Quoted passage.
▽

A new study identifies a molecule that may be critical to the repair of white matter, the fatty tissue wrapped around parts of brain cells that helps speed up communication. Damage to white matter is associated with several conditions, including multiple sclerosis and cerebral palsy, and can occur in the brains of preterm babies. New findings suggest that the molecule triggers a pathway that is normally used by the immune system to prevent excessive damage but may contribute to chronic white matter injury by completely blocking repair operations. The study, published in the May issue of Journal of Clinical Investigation, was funded by the National Institute of Neurological Disorders and Stroke (NINDS), part of the National Institutes of Health.
"This study uncovers a new player in white matter disease and identifies a potential drug target," said Jim Koenig, Ph.D., program director at NINDS. "It also describes a unique situation in which the brain tries to take over immune system functions, with devastating results."
White matter, also known as myelin, is formed by oligodendrocytes, specialized cells that come from developing cells called oligodendrocyte progenitor cells (OPCs). Studies have shown that in cases of chronic white matter injury, OPCs accumulate in the lesions, ready to help, but for some reason are not able to produce myelin. A very large molecule called hyaluronic acid (HA) also accumulates in the lesions and is broken down into small fragments that are thought to prevent OPCs from producing myelin.
A team led by Stephen Back, M.D., Ph.D., professor of pediatrics and neurology at the Oregon Health & Science University in Portland, took a detailed look at the HA fragments to see how they block myelin repair. Using state-of-the-art techniques, Dr. Back and his colleagues were able to create HA fragments of different sizes.
Results showed that only one specific size of HA, the 210 kDa fragment, had an effect on OPC proliferation.

△

Material provided.
▽

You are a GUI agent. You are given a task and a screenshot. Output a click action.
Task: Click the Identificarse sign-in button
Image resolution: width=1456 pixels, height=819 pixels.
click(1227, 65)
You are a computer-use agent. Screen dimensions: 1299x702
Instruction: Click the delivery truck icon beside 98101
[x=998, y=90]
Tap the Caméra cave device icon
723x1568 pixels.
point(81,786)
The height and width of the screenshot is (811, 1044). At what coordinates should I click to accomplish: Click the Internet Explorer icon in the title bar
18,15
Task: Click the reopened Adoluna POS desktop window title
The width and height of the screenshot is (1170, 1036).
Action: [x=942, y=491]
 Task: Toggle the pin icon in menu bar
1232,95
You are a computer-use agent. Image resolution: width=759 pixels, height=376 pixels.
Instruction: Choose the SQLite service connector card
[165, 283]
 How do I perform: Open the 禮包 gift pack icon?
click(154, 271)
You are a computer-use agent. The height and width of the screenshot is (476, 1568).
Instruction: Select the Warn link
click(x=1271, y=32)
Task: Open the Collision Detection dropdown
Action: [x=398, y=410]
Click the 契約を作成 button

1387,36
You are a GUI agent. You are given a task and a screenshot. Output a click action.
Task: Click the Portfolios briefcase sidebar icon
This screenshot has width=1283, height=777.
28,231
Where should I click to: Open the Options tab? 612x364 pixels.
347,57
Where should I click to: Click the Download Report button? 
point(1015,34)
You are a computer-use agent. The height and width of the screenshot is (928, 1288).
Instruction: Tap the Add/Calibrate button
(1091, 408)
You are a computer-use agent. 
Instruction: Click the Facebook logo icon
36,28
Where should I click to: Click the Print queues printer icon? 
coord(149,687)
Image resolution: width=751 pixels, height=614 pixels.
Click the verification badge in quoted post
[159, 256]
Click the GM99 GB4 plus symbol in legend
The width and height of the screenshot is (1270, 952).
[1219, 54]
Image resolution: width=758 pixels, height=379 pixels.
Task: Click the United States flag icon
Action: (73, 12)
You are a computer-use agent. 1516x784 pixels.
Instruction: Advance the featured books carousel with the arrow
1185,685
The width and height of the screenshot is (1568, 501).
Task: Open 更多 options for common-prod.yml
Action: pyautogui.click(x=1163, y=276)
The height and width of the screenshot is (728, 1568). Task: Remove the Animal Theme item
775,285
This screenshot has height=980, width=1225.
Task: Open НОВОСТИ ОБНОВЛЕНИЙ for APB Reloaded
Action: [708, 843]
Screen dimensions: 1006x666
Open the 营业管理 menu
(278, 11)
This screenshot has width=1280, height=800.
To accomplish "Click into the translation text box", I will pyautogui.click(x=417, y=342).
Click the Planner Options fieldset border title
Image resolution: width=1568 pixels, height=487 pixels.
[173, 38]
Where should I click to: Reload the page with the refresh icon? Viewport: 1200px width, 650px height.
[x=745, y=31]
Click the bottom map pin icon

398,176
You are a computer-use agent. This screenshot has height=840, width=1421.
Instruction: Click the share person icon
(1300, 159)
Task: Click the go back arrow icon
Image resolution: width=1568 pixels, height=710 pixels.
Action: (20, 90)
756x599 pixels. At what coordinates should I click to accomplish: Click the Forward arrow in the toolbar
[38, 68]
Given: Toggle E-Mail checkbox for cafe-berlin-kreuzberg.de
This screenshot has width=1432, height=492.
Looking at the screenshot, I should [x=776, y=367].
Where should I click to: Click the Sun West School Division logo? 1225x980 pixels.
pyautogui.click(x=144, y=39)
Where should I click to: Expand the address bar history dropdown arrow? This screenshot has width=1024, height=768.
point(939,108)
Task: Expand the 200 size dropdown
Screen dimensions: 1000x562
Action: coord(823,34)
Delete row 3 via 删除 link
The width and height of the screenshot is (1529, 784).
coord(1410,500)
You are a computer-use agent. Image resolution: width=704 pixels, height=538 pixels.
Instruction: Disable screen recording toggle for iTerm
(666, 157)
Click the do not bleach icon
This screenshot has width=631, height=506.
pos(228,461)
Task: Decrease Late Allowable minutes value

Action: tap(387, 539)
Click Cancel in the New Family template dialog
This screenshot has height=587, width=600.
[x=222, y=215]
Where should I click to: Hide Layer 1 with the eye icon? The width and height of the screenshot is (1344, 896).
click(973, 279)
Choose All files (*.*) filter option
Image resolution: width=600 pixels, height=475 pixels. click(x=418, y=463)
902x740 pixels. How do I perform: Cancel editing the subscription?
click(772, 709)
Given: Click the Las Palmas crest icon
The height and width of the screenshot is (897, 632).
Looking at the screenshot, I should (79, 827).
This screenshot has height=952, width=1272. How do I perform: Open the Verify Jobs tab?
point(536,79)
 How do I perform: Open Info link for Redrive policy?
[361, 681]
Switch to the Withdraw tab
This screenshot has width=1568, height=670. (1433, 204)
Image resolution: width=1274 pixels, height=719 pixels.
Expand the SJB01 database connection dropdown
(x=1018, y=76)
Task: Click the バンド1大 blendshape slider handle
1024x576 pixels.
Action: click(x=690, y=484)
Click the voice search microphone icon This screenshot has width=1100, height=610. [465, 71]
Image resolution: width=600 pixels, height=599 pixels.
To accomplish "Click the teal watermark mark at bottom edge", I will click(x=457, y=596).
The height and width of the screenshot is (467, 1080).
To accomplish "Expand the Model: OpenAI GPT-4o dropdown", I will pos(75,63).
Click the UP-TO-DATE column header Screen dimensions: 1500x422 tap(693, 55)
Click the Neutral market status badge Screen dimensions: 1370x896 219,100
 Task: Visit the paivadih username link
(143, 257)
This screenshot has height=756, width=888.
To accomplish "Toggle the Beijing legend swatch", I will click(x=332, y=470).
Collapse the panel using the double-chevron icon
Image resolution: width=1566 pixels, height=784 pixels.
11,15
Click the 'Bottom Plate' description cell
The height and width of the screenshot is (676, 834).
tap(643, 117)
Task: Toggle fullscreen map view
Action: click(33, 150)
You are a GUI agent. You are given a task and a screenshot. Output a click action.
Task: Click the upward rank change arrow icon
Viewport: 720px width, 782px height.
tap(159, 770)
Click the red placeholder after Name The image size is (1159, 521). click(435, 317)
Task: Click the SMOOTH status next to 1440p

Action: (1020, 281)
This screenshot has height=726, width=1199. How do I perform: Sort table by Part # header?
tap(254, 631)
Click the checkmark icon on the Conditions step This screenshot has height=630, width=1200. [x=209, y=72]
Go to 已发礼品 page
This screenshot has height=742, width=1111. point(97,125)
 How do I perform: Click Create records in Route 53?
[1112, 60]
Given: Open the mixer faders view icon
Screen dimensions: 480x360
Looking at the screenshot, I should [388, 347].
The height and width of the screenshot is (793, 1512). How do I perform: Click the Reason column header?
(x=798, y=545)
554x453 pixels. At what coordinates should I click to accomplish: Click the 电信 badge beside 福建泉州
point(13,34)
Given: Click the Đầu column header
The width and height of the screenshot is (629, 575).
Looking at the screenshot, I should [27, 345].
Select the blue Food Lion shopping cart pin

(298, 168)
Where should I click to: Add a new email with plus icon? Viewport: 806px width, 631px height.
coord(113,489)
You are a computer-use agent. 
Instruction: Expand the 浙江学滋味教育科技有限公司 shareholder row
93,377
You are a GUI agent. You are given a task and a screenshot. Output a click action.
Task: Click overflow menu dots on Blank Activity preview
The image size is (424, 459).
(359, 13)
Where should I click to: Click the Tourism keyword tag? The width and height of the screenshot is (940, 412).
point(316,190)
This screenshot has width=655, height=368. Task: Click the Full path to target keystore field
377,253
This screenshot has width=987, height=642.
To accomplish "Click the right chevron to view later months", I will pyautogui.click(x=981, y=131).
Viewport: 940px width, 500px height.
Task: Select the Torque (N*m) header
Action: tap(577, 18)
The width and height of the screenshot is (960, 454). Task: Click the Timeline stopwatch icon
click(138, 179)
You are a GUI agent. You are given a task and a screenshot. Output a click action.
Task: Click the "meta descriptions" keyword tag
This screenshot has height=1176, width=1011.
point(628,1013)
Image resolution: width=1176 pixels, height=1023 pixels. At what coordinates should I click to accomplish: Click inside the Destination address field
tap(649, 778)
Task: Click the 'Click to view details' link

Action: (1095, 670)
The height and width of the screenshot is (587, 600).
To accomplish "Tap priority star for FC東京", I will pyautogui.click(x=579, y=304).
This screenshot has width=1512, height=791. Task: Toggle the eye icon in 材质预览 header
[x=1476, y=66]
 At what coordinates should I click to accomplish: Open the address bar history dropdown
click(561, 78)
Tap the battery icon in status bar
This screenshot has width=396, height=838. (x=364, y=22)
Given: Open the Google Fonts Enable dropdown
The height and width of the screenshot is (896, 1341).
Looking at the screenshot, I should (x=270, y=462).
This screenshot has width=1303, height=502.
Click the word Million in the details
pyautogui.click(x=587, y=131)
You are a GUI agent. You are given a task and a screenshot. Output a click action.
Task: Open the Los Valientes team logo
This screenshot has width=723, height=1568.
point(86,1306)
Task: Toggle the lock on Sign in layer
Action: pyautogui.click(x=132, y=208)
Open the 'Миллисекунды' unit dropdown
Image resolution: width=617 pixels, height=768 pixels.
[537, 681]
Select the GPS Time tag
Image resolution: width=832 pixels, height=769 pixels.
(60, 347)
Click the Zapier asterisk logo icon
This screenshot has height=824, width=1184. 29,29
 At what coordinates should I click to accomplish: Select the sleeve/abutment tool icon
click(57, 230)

△

Tasks and exercises.
#1 List every abbreviation that the article on white matter repair spells out in full, and give each one's full form.
#2 Reproduce the part of the article on white matter repair between "White matter, also" and "of different sizes.", inclusive.

List of solutions.
#1
NINDS: National Institute of Neurological Disorders and Stroke
OPCs: oligodendrocyte progenitor cells
HA: hyaluronic acid

#2
White matter, also known as myelin, is formed by oligodendrocytes, specialized cells that come from developing cells called oligodendrocyte progenitor cells (OPCs). Studies have shown that in cases of chronic white matter injury, OPCs accumulate in the lesions, ready to help, but for some reason are not able to produce myelin. A very large molecule called hyaluronic acid (HA) also accumulates in the lesions and is broken down into small fragments that are thought to prevent OPCs from producing myelin.
A team led by Stephen Back, M.D., Ph.D., professor of pediatrics and neurology at the Oregon Health & Science University in Portland, took a detailed look at the HA fragments to see how they block myelin repair. Using state-of-the-art techniques, Dr. Back and his colleagues were able to create HA fragments of different sizes.